Casper:            There was one developed but it was made with mouse brain tissues. Leo Thomas did it. You hate to use mouse brains in vaccine. When I came here, he had a study going at Montana State Prison. I went over to help bleed the patients. Even after several years the vaccine was still effective. Bob and I finally developed a test with which we could spot the organisms in about 80% of the cases, early in the illness. The virus was in the red blood cells, and we could spot this with a fluorescent antibody test. We also could find it in the ticks. In the ticks, we could find it about 80% of the time; in people, it wasn’t quite 80%. For several years we examined ticks that people sent to us. This was a very interesting program. There was not a great deal of interest in Colorado tick fever outside the Rocky Mountain area, because this is the only area in which it occurs. There are still doctors who don’t know the difference between Colorado tick fever and spotted fever. There are also some strange beliefs about these illnesses. Last year a doctor told my landlady’s grandson that he would have the symptoms of Colorado tick fever for three years in a row and then he would be well. Can’t convince her that it is not true. Sure enough, he reported this year that he was sick and stayed in bed for three days.

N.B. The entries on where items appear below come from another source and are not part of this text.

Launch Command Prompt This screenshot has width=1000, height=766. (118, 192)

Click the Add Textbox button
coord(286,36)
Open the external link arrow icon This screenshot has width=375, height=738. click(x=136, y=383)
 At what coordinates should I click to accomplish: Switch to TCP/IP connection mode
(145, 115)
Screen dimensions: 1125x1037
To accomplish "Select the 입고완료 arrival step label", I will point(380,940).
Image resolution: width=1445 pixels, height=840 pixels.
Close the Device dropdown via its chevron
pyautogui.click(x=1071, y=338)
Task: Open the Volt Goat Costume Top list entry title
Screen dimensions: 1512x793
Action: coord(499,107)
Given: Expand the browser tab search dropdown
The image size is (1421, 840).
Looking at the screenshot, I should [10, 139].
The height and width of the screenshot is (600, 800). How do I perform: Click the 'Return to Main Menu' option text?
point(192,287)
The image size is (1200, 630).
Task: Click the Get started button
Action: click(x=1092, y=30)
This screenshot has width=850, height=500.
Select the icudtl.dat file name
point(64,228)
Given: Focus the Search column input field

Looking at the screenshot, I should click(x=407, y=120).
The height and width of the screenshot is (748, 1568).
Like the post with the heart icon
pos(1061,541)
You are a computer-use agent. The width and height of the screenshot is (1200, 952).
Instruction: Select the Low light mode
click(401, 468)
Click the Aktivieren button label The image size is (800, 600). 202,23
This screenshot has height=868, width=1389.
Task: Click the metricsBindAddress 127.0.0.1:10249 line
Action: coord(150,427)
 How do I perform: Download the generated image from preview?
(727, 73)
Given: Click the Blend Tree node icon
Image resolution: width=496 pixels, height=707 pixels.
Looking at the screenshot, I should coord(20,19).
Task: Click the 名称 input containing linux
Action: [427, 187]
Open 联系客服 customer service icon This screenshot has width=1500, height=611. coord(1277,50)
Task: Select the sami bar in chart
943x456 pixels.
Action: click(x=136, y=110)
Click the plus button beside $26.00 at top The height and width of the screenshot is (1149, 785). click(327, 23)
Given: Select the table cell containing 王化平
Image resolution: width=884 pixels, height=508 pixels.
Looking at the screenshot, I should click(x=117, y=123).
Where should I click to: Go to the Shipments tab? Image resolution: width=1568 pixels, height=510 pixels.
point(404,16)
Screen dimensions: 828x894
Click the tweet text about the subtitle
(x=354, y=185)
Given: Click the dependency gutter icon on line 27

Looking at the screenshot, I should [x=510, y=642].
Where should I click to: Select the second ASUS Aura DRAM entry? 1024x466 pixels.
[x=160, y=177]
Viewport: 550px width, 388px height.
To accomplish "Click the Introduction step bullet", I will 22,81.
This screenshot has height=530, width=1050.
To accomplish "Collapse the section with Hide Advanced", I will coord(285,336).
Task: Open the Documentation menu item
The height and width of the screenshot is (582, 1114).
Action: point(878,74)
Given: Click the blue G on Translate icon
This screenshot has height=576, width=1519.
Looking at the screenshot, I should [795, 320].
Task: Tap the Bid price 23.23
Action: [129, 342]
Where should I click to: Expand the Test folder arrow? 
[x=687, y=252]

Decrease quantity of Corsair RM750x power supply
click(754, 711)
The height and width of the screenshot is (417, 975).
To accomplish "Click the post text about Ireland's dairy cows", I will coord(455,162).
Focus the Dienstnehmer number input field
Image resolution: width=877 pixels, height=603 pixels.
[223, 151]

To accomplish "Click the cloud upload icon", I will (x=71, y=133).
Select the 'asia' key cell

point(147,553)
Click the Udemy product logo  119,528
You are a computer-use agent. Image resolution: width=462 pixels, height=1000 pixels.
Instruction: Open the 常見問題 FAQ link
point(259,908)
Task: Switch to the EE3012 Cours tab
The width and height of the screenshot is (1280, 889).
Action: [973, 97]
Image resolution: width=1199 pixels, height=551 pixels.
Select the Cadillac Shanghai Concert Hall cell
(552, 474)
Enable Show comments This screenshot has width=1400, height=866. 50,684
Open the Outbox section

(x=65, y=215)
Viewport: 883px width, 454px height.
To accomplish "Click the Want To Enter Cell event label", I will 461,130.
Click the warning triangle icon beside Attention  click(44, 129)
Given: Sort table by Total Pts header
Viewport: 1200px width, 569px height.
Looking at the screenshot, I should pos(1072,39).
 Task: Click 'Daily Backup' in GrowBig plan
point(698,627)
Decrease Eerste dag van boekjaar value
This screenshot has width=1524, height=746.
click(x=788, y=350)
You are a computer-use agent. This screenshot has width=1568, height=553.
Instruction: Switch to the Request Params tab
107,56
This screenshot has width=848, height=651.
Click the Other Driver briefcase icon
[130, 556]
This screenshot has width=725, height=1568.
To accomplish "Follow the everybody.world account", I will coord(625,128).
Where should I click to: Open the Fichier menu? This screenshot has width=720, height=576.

Harden:           The power of suggestion.

Casper:            I’m sure he’ll be sick next year and then he will be well. In many flu-like illnesses, the symptoms are the same. We did have quite good tests for examining the ticks. Dr. Carl Eklund did a great deal of work on this with animals. He did a quite extensive study of Colorado tick fever in humans, helped by the nurse who was here before I came. Her name was Mary Casey.

Harden:           Was she the only other nurse who ever worked here?

Casper:            She was the only other nurse who was here except for a year when she went off to school, and I can’t remember that nurse’s name. Mary, however, was quite famous in the valley. She knew everybody. Even after I had been here quite a few years, people would still ask me, “Who are you? Where do you work?” I’d finally say, “I took Mary Casey’s place.” Then they understood! They never asked me anything more. Finally, one day, I told someone I took Mary Casey’s place, and this lady said, “Who is Mary Casey?” Then I knew I had arrived. Mary did, mostly by herself, a family study program, but I don’t know entirely what it involved. She did throat cultures, stool cultures, blood samples, etc. The study was never really completed and written up as far as I know.

Harden:           I am familiar with this line of study. I think it just petered out.

Casper:            The people who started it lost interest in it.

Harden:           Many thanks, Miss Casper, for talking with me.